Due anni in cui moltissime cose sono cambiate, tutte in meglio se non si conta la lontananza dagli affetti lasciati in patria: elemento difficile da escludere, ma del quale non ci si può meravigliare, essendo l’unico sicuro prezzo da pagare noto ben prima della partenza.
Due anni di scoperte ed  emozioni, di delusioni e rivincite, di solitudine e nuovi modi di comunicare.
L’Olanda ci ha accolti bene: un posto tranquillo e multietnico, con i suoi molteplici pro e gli immancabili contro.

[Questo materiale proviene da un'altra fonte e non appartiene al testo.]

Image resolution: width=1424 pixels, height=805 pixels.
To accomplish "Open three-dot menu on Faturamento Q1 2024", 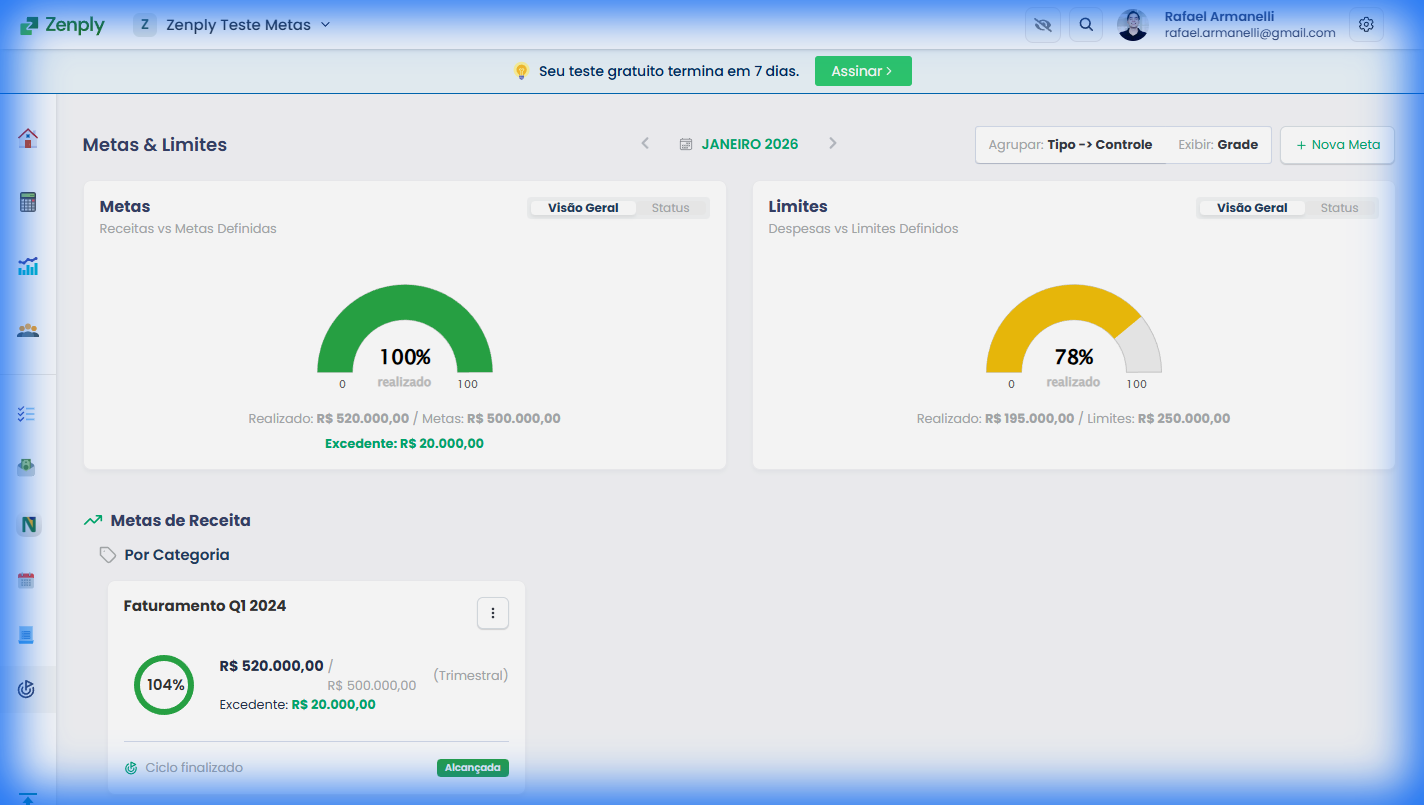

Se avesse il sole italiano, per fare un esempio, sarebbe forse il massimo, invece abbiamo dovuto aggiornare il nostro umore affinché non fosse troppo legato alle condizioni meteo. Avremmo smesso di parlarci, in caso contrario: credo che le giornate in cui per tutto il giorno il cielo è terso siano meno di 20 all’anno, per capirci.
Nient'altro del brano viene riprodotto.